The canonical contributing guide lives in the repository at CONTRIBUTING.md. Highlights below.
Getting started¶
git clone https://github.com/yobitelcomm/bench
cd bench
uv sync --all-extras --dev
pre-commit install
make all
The make all target runs lint, type check, and the full test suite.
What we welcome¶
- Bug fixes for documented issues
- New plugins, following the methodology review process
- Methodology improvements for existing benchmarks
- Hardware support for vendors we do not yet cover (MI300X, RTX 5090, M5 Max)
- Documentation fixes and improvements
What we do not accept¶
- Changes that compromise vendor neutrality
- Benchmarks without signed envelopes
- New benchmarks without a methodology review
- Code without tests
- Changes that bypass the convergence gate or the warm-up discipline
Workflow¶
- Find or open an issue.
- Branch off
mainwith the project naming scheme:<type>/<scope>/<ticket-id>-<short-description>. - Write tests first when the spec is clear.
- Open a PR using the template.
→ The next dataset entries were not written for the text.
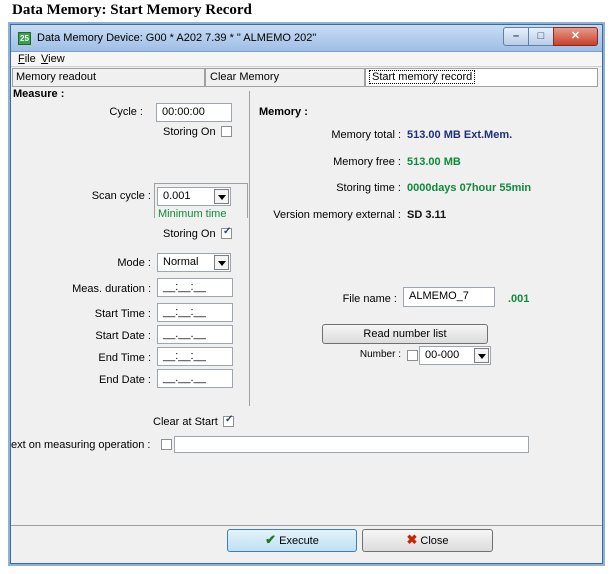  What do you see at coordinates (470, 188) in the screenshot?
I see `storing-time-value: 0000days 07hour 55min` at bounding box center [470, 188].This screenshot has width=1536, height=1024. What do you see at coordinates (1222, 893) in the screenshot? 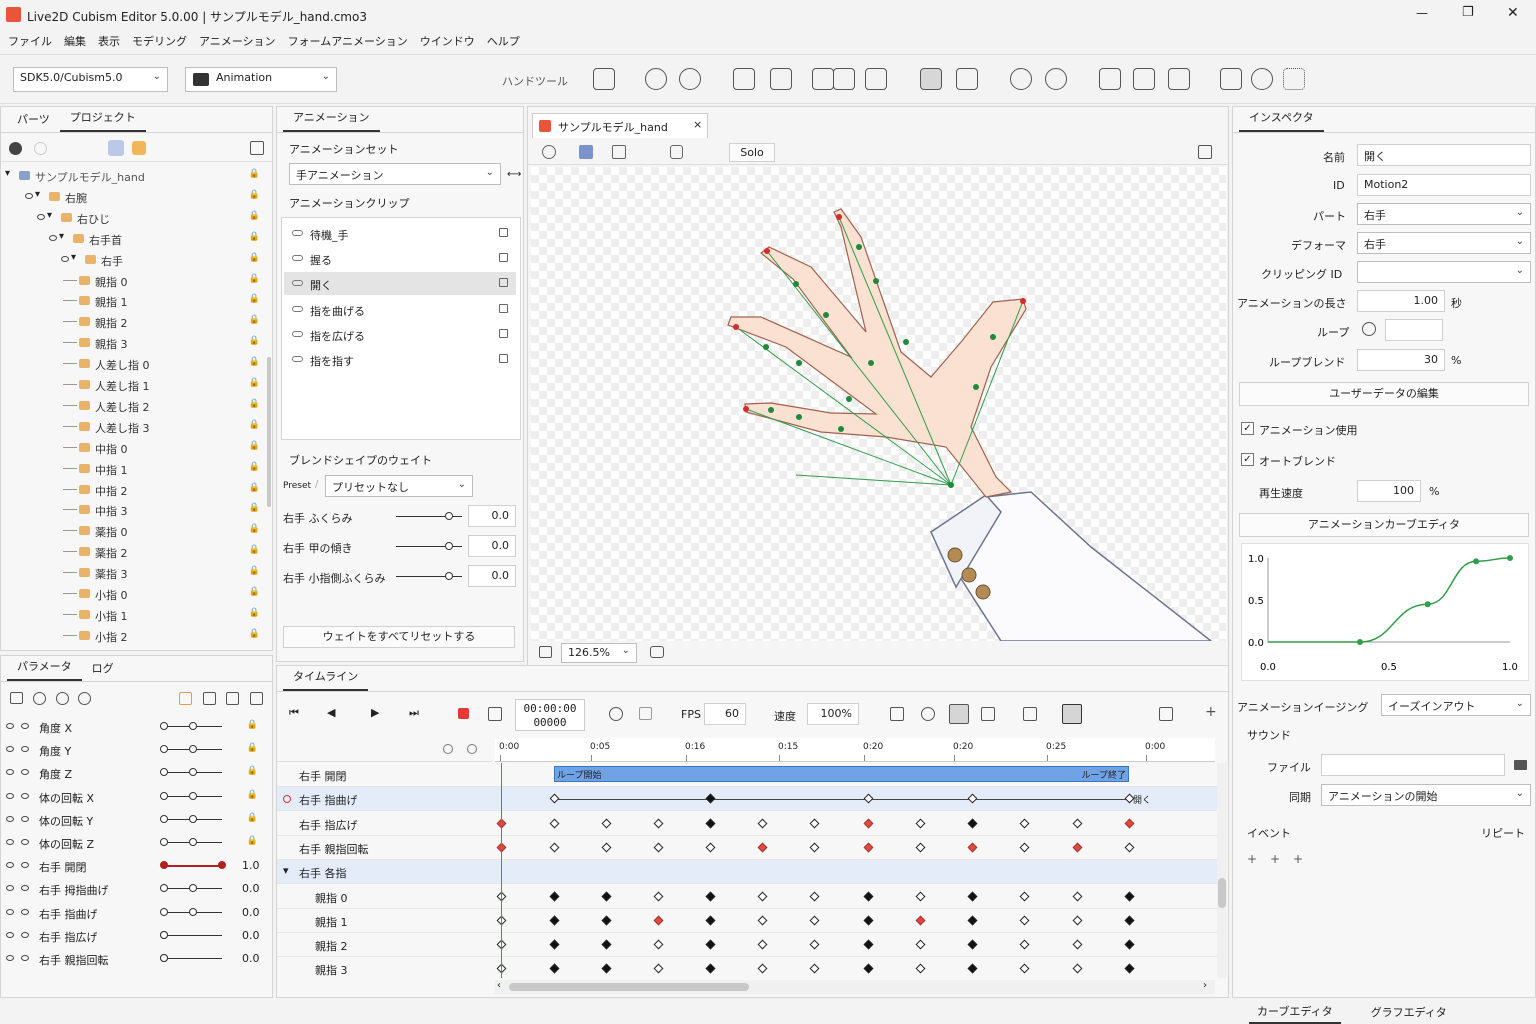
I see `vscroll-thumb` at bounding box center [1222, 893].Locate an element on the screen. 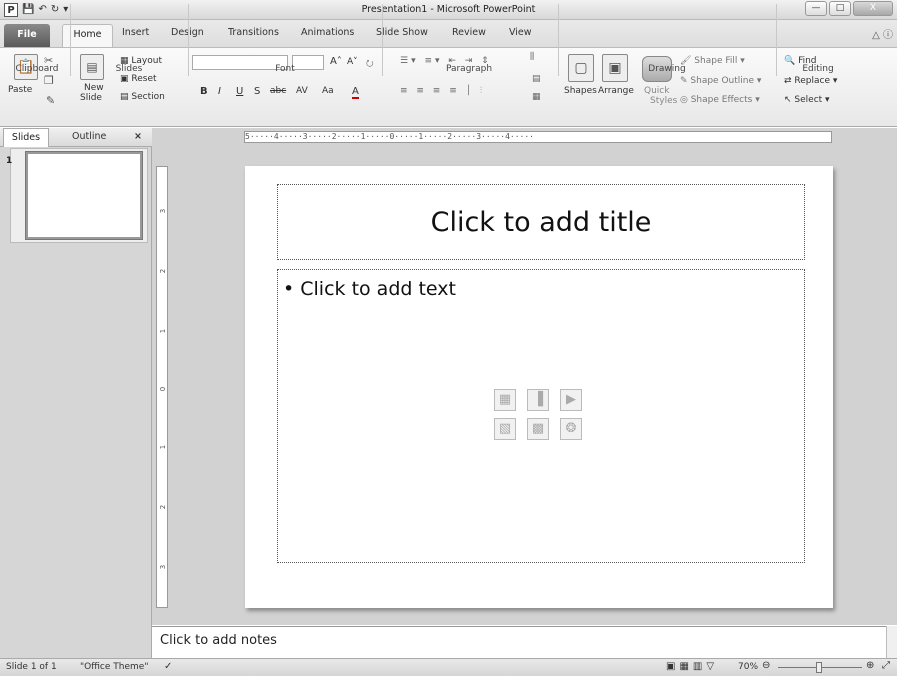  shape-outline-button: ✎ Shape Outline ▾ is located at coordinates (720, 81).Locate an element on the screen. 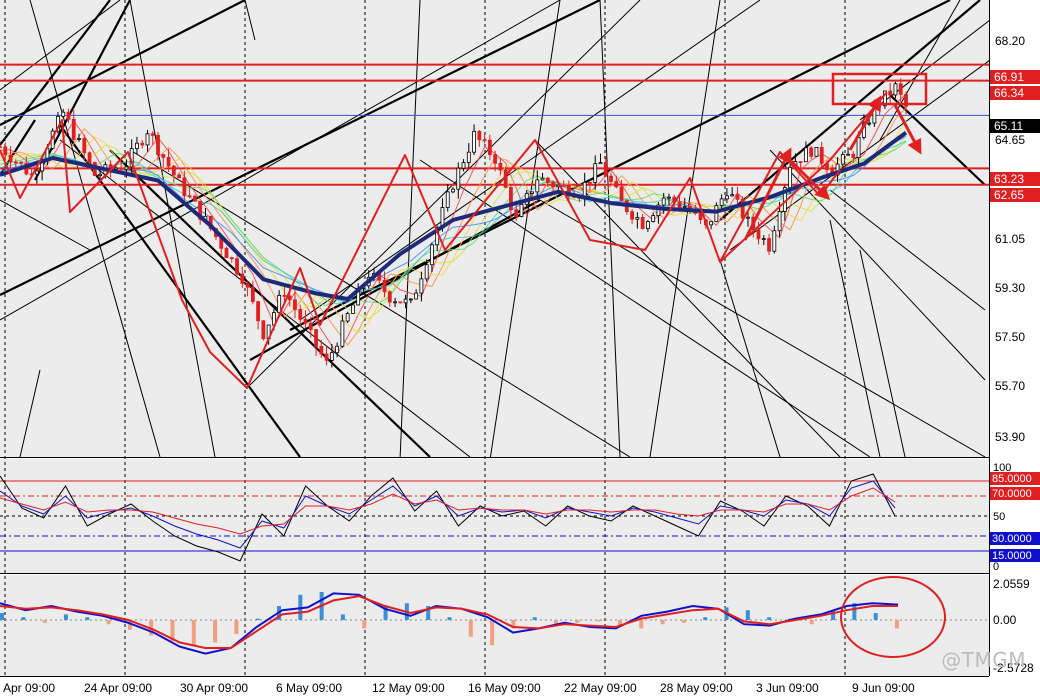  price-tag-65-11: 65.11 is located at coordinates (1015, 126).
CI must be green.
- A maintainer reviews and merges.
Conventional Commits¶
We enforce Conventional Commits. Examples:
feat(plugin-llm): add SGLang engine support
fix(envelope): correct content_hash canonical ordering
docs(quickstart): clarify HF Hub publish flow
Contributing a new plugin¶
A plugin is a Python package that registers an inferencebench.plugins entry point and implements the four-method plugin contract. The CLI ships a scaffolder that produces an end-to-end runnable package — including a smoke benchmark you can run immediately to produce a signed envelope.
1. Scaffold¶
This creates plugins/my-modality/ with:
plugins/my-modality/
pyproject.toml # name: inferencebench-my-modality; entry point wired up
README.md
src/inferencebench_my_modality/
__init__.py
schemas.py # BenchmarkSpec + RunContext pydantic models
plugin.py # MyModalityPlugin class — the four contract methods
tests/
test_plugin.py # asserts the smoke benchmark produces a signed envelope
Install it into the workspace and run the smoke benchmark:
uv pip install -e ./plugins/my-modality
cosign generate-key-pair
uv run bench run my-modality.smoke --signing-mode dev --dev-key cosign.key
You should see a signed envelope under ~/.cache/inferencebench/runs/.
2. The plugin contract¶
Your plugin class implements four methods. The scaffolded class has working stubs for each:
| Method | Purpose |
|---|---|
list_benchmarks() -> list[BenchmarkSpec] |
Return every benchmark this plugin exposes. Used by bench list. |
get_benchmark(benchmark_id: str) -> BenchmarkSpec |
Resolve one spec by id. Used by bench run <id>. |
validate(spec, context) -> list[str] |
Return human-readable errors. Empty list = OK. Runs before run. |
run(spec, context) -> Envelope |
Execute the benchmark and return a signed envelope. |
The reference implementation is plugins/llm-inference/ — it shows how to plumb a real workload (vLLM, SGLang, llama.cpp, MLX), drive the convergence gate, capture NVML/RAPL telemetry, and emit a Sigstore-signed envelope.
For a smaller example, see plugins/llm-quality/ — deterministic fixture scoring, no engine integration, LLM-as-judge deferred to Phase 2.
3. Naming¶
- Package name:
inferencebench-<short-name>(PyPI distribution). - Python module:
inferencebench_<short_name>. - Entry point id:
<short-name>(lowercase, hyphens, must match[a-z][a-z0-9-]*). - Benchmark ids:
<short-name>.<benchmark>(e.g.voice.asr-librispeech).
4. Methodology review¶
New plugins go through methodology review before they merge. Open a "Benchmark suggestion" issue first using the benchmark issue template. The validator checks dataset license, contamination risk, vendor bias, and scoring metric robustness.